AVANT-PROPOS

Mesdames, Messieurs,

La crise des prix des énergies, provoquée par la reprise consécutive à l'épidémie de Covid-19, et aggravée par l'invasion de l'Ukraine par la Russie, a eu un impact sur les économies européennes. Elle a aussi mis en lumière les vulnérabilités de l'Union européenne dans le secteur énergétique et les limites du fonctionnement actuel du marché de l'électricité dès lors que l'Union européenne se trouve confrontée à une baisse de l'offre disponible. Elle a, en particulier, occasionné pour les consommateurs, ménages, entreprises et collectivités, une très forte volatilité des prix du gaz et de l'électricité. Cette crise a été d'autant plus forte qu'elle s'est conjuguée avec une baisse de la production d'électricité en France, en raison de l'indisponibilité d'une partie du parc nucléaire et de la ressource hydraulique. Les pays européens ont ainsi été contraints d'adopter des mesures d'urgence pour limiter l'effet des hausses de prix sur les consommateurs finaux. Or ces réponses de court terme sont coûteuses et insuffisantes pour renforcer la compétitivité des entreprises européennes et engager l'Union dans la voie de la transition énergétique et climatique. L'Europe doit assurer sa sécurité d'approvisionnement, réduire sa dépendance aux énergies fossiles et disposer de sources d'énergie décarbonée à un coût abordable, conformément aux engagements du Pacte vert pour l'Europe.
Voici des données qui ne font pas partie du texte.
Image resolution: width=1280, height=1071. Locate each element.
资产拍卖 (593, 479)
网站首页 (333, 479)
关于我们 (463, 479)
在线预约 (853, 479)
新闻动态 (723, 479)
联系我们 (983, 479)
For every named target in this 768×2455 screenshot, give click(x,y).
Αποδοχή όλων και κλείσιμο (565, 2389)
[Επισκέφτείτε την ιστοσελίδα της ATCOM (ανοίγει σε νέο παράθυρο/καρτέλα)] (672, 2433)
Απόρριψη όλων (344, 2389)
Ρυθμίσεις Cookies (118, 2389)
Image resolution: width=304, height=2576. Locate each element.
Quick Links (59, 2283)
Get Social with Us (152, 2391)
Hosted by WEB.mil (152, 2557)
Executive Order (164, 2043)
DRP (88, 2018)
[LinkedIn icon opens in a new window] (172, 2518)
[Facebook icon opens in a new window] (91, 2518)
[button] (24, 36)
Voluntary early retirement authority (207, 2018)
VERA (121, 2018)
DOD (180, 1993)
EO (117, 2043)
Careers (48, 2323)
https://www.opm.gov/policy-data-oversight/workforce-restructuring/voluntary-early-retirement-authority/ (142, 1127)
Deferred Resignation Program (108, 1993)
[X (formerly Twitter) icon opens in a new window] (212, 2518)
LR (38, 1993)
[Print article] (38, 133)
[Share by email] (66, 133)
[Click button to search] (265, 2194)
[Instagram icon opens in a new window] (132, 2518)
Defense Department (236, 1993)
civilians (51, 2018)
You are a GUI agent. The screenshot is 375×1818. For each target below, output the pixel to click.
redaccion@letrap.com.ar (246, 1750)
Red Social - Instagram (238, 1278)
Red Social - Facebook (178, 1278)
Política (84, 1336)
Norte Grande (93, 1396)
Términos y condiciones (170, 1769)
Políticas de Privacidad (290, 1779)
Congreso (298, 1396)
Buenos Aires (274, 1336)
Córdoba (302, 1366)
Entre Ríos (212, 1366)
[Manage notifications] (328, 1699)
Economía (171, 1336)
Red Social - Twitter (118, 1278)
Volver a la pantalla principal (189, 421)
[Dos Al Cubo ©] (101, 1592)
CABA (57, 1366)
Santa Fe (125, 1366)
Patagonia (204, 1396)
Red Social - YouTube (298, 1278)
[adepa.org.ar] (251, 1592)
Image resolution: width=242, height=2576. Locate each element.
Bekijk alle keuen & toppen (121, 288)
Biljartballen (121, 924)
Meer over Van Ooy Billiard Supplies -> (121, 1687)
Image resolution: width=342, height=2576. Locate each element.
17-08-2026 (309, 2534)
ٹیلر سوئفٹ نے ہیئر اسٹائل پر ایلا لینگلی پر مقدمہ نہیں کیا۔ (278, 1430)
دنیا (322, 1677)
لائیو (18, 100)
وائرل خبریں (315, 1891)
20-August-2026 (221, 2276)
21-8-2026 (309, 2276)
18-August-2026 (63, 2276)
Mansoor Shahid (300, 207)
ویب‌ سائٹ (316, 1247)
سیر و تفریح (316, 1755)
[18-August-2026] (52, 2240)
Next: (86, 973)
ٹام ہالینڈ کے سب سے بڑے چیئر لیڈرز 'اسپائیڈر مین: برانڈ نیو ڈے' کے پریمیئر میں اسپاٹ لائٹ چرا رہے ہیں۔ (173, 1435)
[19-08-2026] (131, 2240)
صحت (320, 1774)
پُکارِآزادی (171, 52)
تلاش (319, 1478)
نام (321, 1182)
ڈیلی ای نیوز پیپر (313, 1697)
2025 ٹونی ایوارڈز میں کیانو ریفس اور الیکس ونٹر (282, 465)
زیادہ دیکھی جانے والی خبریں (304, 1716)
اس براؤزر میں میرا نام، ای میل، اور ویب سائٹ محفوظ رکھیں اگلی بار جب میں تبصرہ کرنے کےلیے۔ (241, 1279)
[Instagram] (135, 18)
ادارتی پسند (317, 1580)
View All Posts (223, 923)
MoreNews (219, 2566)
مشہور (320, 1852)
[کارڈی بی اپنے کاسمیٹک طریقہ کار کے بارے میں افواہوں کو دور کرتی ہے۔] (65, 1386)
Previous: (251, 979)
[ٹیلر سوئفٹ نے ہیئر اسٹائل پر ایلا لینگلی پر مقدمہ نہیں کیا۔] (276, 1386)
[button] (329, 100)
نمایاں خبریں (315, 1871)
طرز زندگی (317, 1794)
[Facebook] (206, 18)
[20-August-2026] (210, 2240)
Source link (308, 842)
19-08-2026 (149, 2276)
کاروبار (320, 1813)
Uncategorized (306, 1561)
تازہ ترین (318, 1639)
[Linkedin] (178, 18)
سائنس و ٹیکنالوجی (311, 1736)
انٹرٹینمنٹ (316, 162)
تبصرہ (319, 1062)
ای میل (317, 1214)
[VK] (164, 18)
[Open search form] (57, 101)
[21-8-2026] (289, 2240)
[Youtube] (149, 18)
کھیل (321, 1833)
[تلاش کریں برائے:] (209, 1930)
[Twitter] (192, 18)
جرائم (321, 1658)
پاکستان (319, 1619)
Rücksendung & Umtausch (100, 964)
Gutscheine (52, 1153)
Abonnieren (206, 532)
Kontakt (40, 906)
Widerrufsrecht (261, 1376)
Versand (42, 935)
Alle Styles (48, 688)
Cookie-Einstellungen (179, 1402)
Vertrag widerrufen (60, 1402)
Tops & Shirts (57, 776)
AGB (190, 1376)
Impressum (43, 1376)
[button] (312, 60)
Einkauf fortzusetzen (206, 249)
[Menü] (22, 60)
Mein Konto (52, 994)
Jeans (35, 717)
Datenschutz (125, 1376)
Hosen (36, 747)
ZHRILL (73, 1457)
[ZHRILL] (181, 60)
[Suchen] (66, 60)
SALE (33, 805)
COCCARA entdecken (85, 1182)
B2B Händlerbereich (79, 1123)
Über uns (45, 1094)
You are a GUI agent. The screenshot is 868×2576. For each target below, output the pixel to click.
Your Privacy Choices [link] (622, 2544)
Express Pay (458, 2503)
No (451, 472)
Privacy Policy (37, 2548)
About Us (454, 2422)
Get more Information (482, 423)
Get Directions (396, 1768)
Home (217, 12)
La crise énergétique actuelle a ainsi mis au jour le rôle de l'Union européenne dans le domaine de l'énergie et interrogé l'organisation du marché européen de l'électricité. Le Traité de Lisbonne a, en effet, donné une base juridique à la politique énergétique européenne.

La politique européenne de l'énergie est régie par les articles 114 et 194 du Traité sur le fonctionnement de l'Union européenne (TFUE). Celle-ci vise ainsi, « dans un esprit de solidarité entre les États membres », à assurer le fonctionnement du marché de l'énergie et la sécurité de l'approvisionnement énergétique dans l'Union, et à promouvoir l'efficacité énergétique et les économies d'énergie ainsi que le développement des énergies nouvelles et renouvelables et l'interconnexion des réseaux énergétiques. Toutefois, force est de rappeler que de nombreuses prérogatives restent de la compétence des États membres : les conditions d'exploitation de leurs ressources énergétiques, leur choix entre différentes sources d'énergie et la structure générale de leur approvisionnement énergétique. Ainsi chaque État membre dispose de son propre bouquet énergétique, notamment dans le cadre de sa production d'électricité, dont la composition traduit des stratégies énergétiques très différentes.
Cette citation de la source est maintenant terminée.